BEGIN TASK INPUT

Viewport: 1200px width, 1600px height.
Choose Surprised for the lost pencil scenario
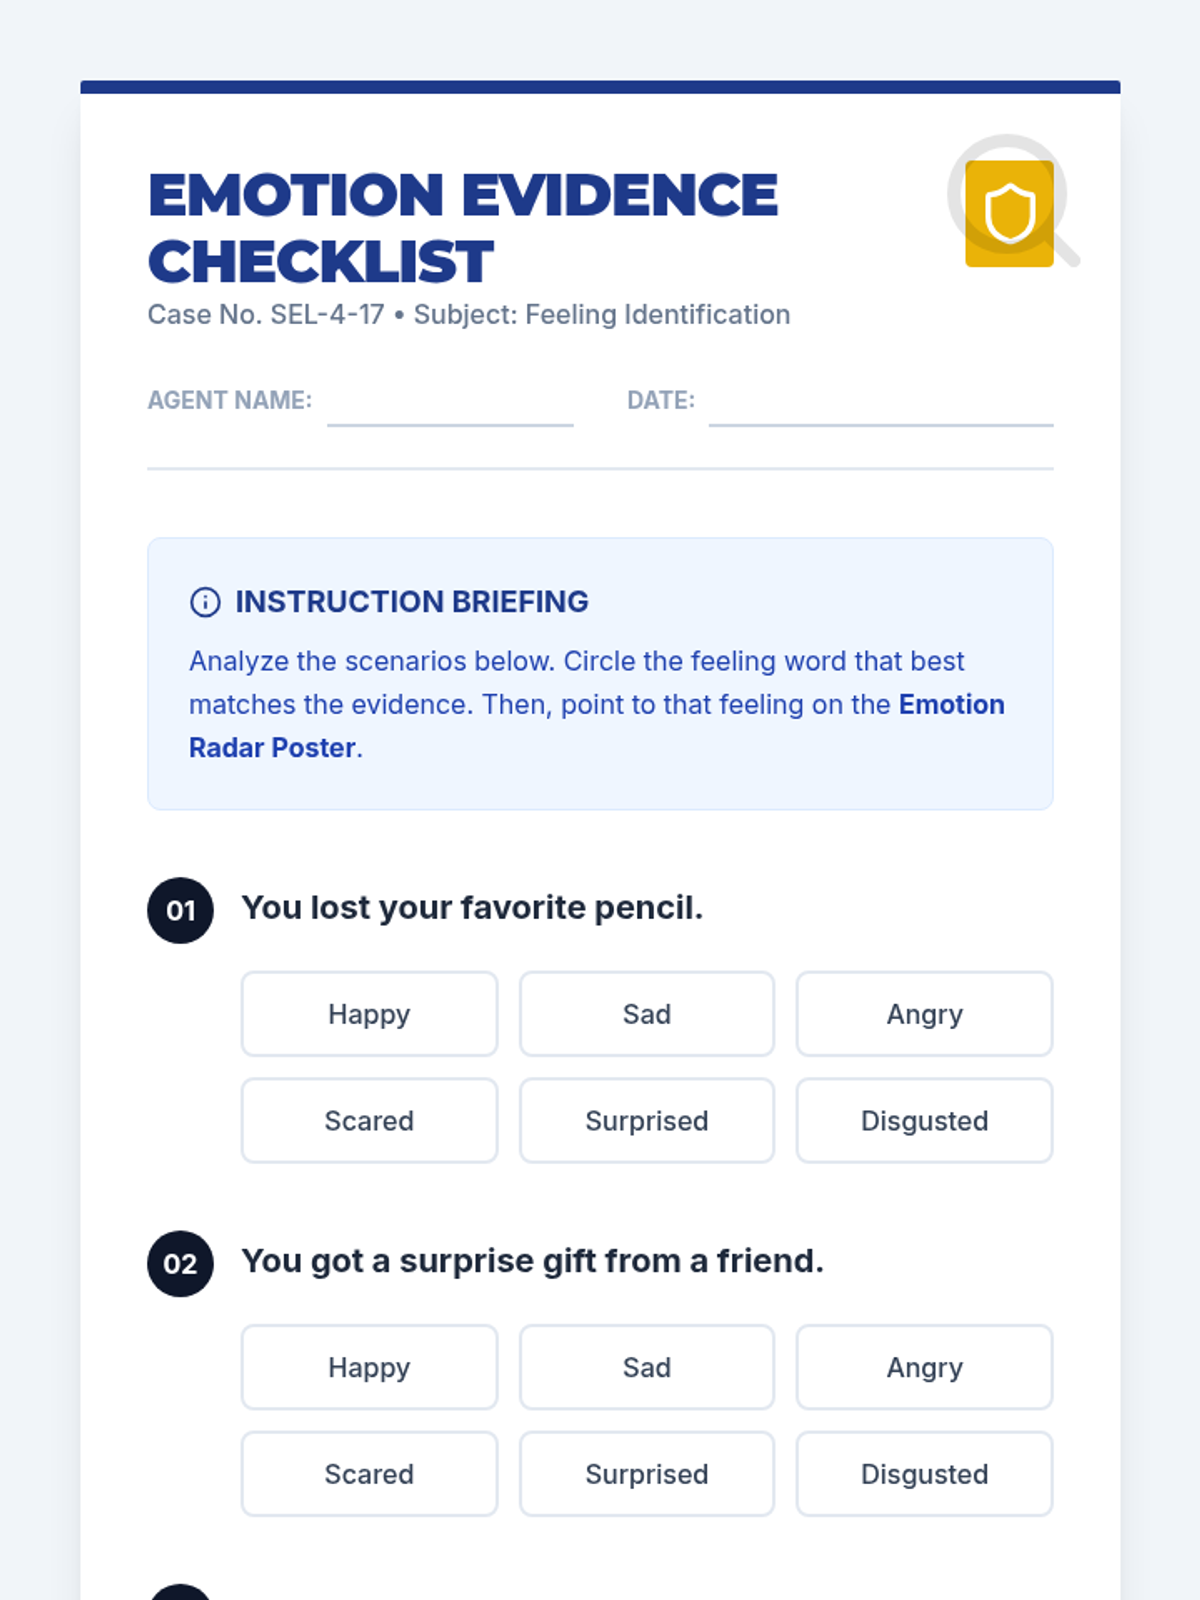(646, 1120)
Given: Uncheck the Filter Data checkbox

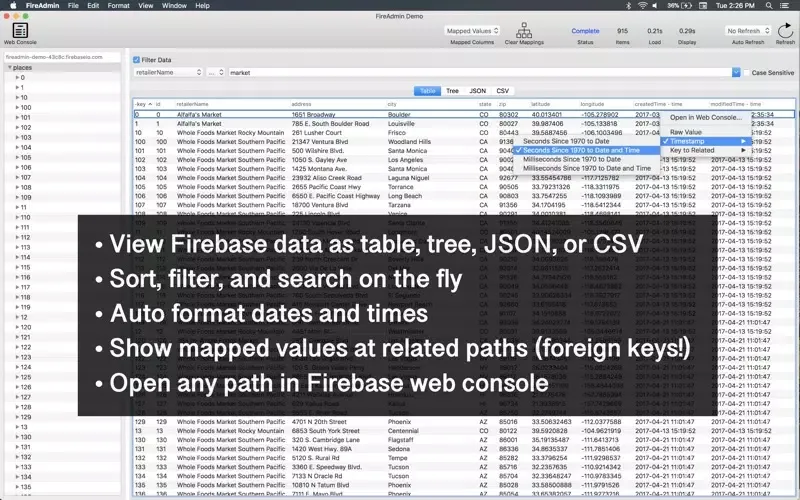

END TASK INPUT
BEGIN TASK INPUT

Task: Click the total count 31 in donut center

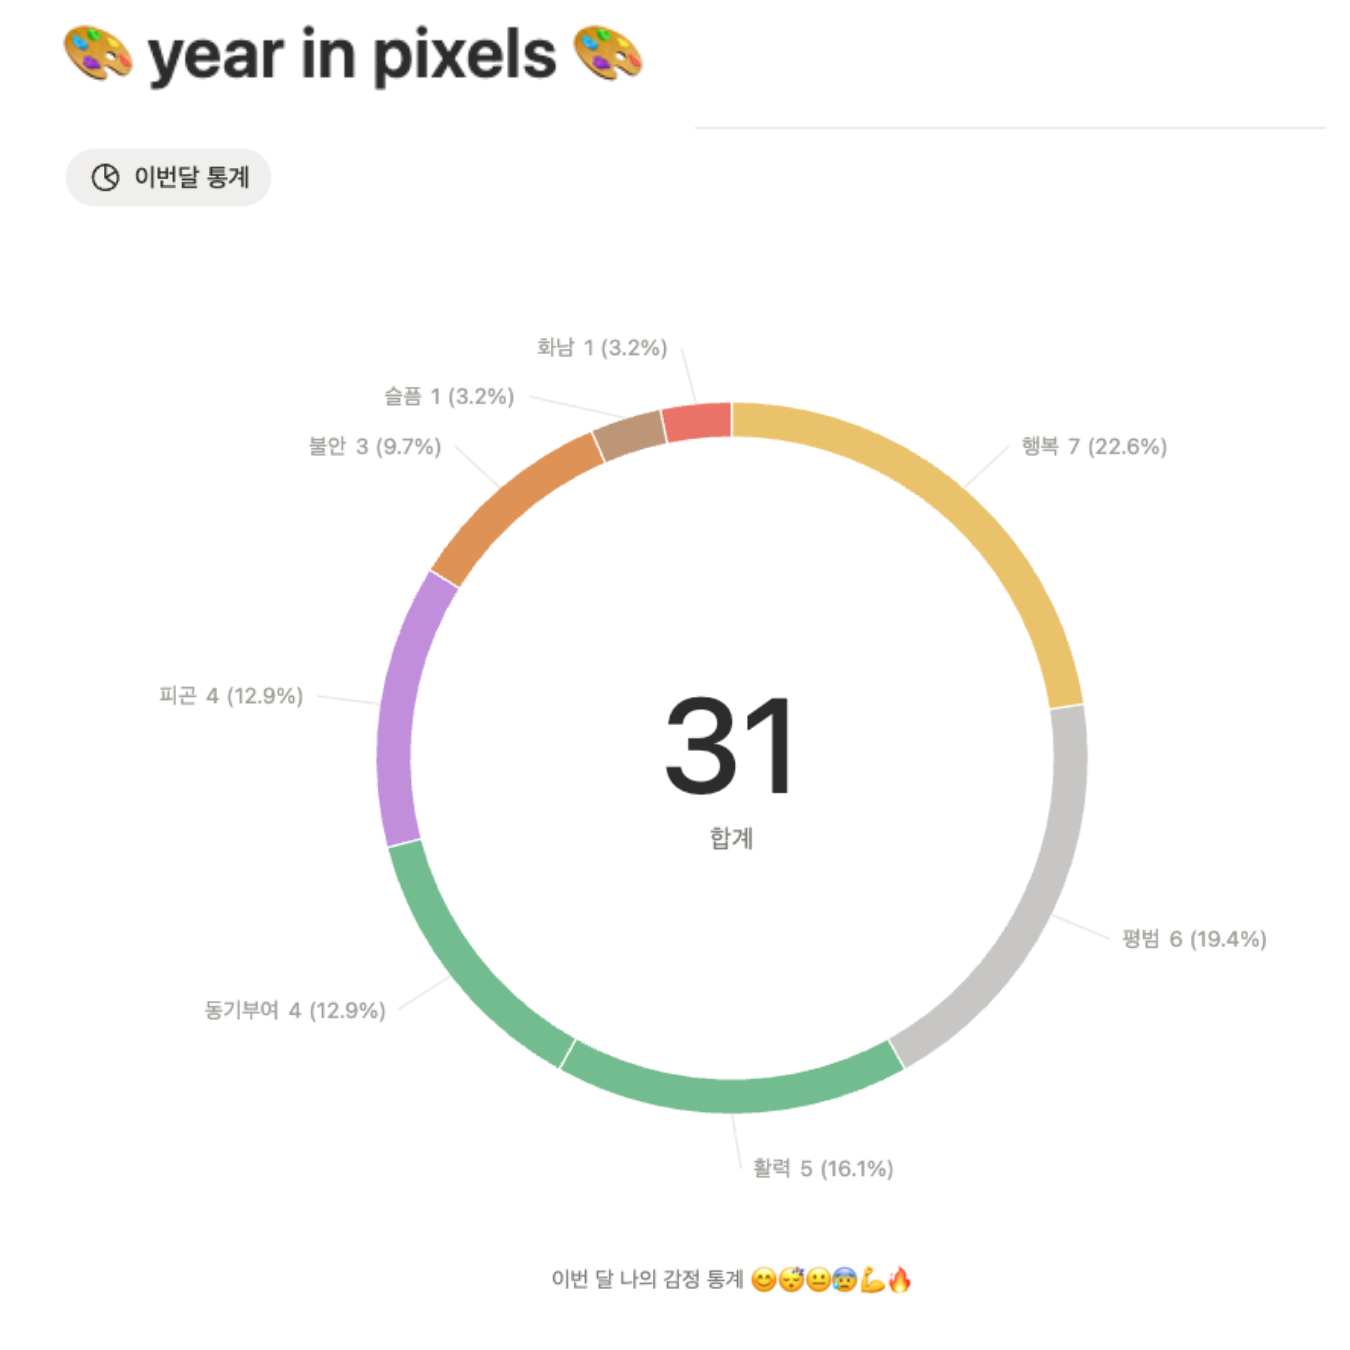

END TASK INPUT
BEGIN TASK INPUT

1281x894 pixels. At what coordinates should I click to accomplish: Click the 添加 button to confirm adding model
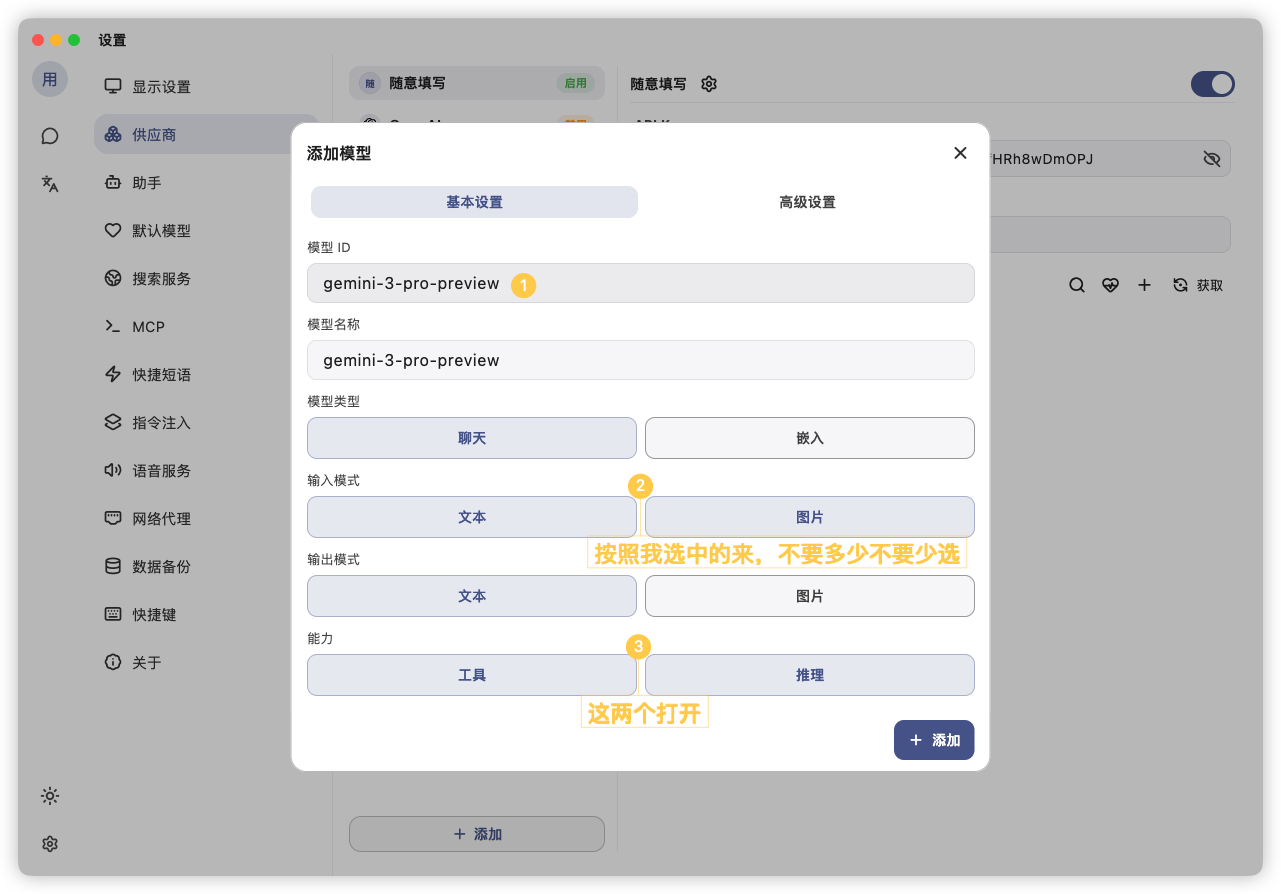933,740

END TASK INPUT

▸ PROBLEM REQUIREMENTS
Nothing but the lines above, starting at the line that contains "Viewport: 1200px width, 1600px height." and ending at the line that contains "Given: Uncheck the Filter Data checkbox", should be given again, exactly and without the pictures.

▸ OUTPUT FOR THIS TASK
Viewport: 1200px width, 1600px height.
Choose Surprised for the lost pencil scenario
(646, 1120)
Given: Uncheck the Filter Data checkbox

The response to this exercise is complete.